Byte-Range Fetches (for downloads)

If you’re looking to improve the download of your files, you can use AWS S3 Byte-Range Fetches. The same way, this method splits your big file into smaller chunks of data, but download them in parallel speeding up the process.

Sometimes, you might not need the entire file, but a specific section (specific range of bytes) of it, in this case, you must specify a byte range to retrieve just the portion you’re interested in.
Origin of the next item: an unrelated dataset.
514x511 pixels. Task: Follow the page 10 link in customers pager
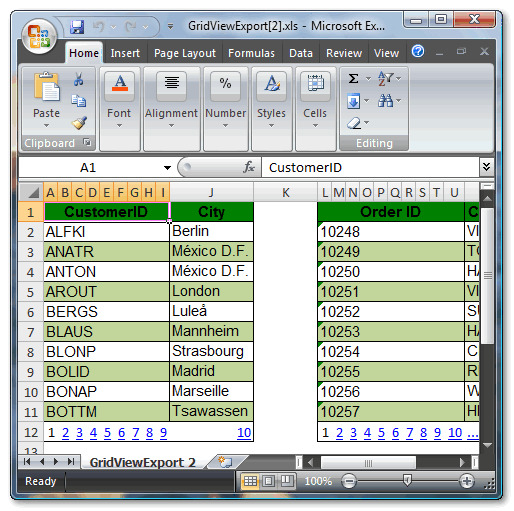click(244, 433)
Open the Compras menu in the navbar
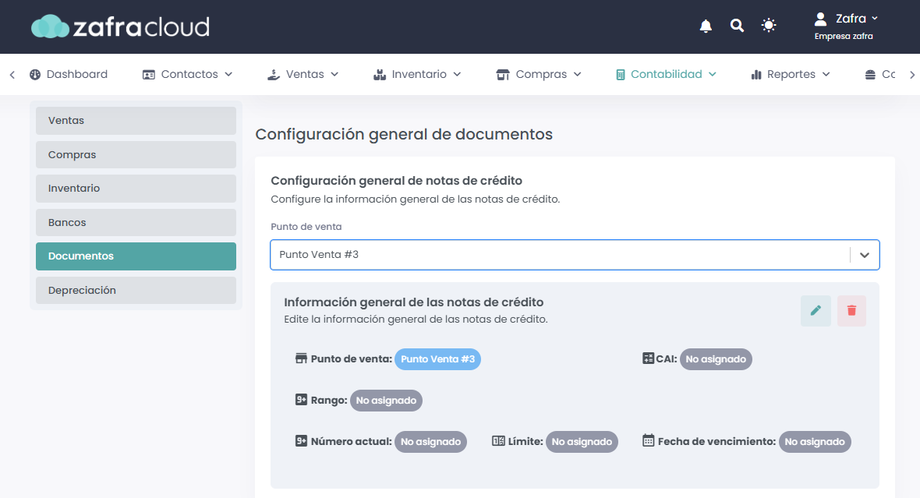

For example, instead of downloading an entire file, you can request just the first 50 bytes to read metadata or headers.

Both AWS S3 Multipart Upload and AWS S3 Byte-Range Fetches are recommended for files over 100MB and totally required for files over 5GB.

AWS S3 Transfer Acceleration

Lastly, let’s not forget about AWS S3 Transfer Acceleration which can significantly improve your upload and download speeds. When you enable S3 Transfer acceleration, instead of uploading a file directly to your S3 bucket, it is sent to the nearest edge location, which eventually, it is forwarded to the S3 bucket in the AWS Region you specified.

For example, when a user uploads a file from the United States to an S3 bucket located in Tokyo:

  1. The file is first sent to the nearest edge location in the U.S.
  2. From there, it’ll traverse through the AWS backbone network until it reaches the S3 bucket in Tokyo.

You can use this tool to compare your upload speeds directly to an AWS Region versus using S3 Transfer Acceleration.

S3 Billing

Amazon S3 pricing is based on several factors:

  • Storage usage: You pay for the amount of data stored (per GB). The more you data you store on S3, the more you’ll pay.
  • Requests and operations: You’re charged based on the number and type of requests (GET, PUT, DELETE, etc.) made to S3. The more requests you made the more the expense.
  • Data transfer: You pay for data transferred out of S3 (egress). Transfers into S3 are typically free.
  • Storage class: Costs vary depending on the storage class you choose (e.g., Standard, IA, Glacier).
  • Transfer Acceleration: Additional charges apply when using S3 Transfer Acceleration for faster uploads over long distances.
  • Cross-Region Replication (CCR): You are charged for replicating data across AWS regions, including storage and transfer costs.
This post is licensed under CC BY 4.0 by the author.